- QUESTIONS ON THE MATERIAL:
- 1) For the page on Innovations in Clinical Neuroscience, decide whether each statement agrees with it: (a) the journal first appeared in 2004 under another name; (b) the journal comes out every month; (c) the journal publishes only solicited submissions. Answer yes or no for each and quote the words that settle it.
- 2) Copy the passage of the page on Innovations in Clinical Neuroscience starting with "The journal publishes" and going on through "undergo peer review.", word for word.

** Opening PAGE EXTRACT block **

= Innovations in Clinical Neuroscience =

Academic journal

Innovations in Clinical Neuroscience (ICNS) ISSN 2158-8333 is an electronic, peer-reviewed journal that is published six times per year. It targets physicians interested in neuroscience, neurology, psychiatry and drug development.

== History ==
The journal, which is published by Matrix Medical Communications (MMC) in West Chester, Pennsylvania, was originally established in 2004 under the name Psychiatry MMC or Psychiatry (Edgemont). The journal underwent a name change at the beginning of 2011 to its current title.

== Background ==
Amir Kalali is the clinical editor. The editorial advisory board comprises 69 contributors from the fields of psychiatry, neuroscience and drug development.

The journal publishes solicited and unsolicited submissions, which include original research, comprehensive reviews, case reports, commentaries, and letters to the editor on contemporary topics in neuroscience. All submissions undergo peer review.

== Indexing ==
Innovations in Clinical Neuroscience is indexed on PubMed Central, PsycINFO, CINAHL Plus with Full Text, EMBASE, and Scopus.

== Digital versions ==
Innovations in Clinical Neuroscience is available online at the journal's official website and in a digital edition flip-book format. Since the journal is digital only, the digital edition is a free, full replica of what the journal would look like were it printed. In the same digital edition platform, there is also a "Content View" section that allows a user to read individual articles on a single page.

** Closing PAGE EXTRACT block **
** Opening RECORDS SHOWN block **

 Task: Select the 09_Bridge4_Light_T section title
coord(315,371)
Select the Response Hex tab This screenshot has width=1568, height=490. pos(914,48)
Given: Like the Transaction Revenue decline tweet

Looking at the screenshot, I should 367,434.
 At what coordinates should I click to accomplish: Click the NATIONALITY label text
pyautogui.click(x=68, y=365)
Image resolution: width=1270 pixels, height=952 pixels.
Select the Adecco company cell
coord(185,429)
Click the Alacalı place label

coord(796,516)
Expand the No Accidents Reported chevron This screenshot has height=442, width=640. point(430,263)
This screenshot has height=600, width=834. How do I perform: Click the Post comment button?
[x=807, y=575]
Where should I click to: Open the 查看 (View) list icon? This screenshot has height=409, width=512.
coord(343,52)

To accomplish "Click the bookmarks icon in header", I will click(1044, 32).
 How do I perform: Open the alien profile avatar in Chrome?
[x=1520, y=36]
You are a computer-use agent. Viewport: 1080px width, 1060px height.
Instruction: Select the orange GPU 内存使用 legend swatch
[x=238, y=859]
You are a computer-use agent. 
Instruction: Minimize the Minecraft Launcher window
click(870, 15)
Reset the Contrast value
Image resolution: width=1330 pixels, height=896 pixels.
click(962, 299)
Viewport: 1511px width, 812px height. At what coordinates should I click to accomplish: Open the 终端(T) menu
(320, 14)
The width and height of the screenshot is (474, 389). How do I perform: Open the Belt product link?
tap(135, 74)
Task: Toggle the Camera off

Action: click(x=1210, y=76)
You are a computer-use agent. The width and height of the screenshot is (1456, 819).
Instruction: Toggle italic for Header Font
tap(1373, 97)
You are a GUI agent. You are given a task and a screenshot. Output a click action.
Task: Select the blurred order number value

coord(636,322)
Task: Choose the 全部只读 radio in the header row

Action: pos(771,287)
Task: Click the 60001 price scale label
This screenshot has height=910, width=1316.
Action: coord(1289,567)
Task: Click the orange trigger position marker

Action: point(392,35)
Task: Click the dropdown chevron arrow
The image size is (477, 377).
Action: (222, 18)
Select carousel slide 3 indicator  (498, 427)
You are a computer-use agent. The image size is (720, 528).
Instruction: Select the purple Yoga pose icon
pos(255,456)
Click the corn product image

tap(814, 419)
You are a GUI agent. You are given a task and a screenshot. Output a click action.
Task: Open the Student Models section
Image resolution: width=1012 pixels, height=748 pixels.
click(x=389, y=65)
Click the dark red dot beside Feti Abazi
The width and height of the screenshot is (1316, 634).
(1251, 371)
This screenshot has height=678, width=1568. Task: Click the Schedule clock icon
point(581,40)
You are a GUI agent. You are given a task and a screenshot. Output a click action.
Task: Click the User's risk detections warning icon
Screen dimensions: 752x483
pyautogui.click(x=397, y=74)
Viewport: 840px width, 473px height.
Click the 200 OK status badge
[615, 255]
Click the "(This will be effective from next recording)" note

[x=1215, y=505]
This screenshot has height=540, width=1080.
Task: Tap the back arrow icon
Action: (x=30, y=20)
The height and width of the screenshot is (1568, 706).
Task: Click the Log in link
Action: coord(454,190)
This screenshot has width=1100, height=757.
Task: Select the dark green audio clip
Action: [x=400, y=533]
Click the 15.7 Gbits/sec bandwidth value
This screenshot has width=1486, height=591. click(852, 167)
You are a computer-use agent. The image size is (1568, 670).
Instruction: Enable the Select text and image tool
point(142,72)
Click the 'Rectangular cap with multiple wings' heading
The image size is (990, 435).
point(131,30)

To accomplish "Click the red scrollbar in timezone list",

** Closing RECORDS SHOWN block **

- SOLUTIONS TO THE EXERCISE:
- 1)
(a) Yes: "was originally established in 2004 under the name Psychiatry MMC or Psychiatry (Edgemont)"
(b) No: "published six times per year"
(c) No: "The journal publishes solicited and unsolicited submissions"

- 2)
The journal publishes solicited and unsolicited submissions, which include original research, comprehensive reviews, case reports, commentaries, and letters to the editor on contemporary topics in neuroscience. All submissions undergo peer review.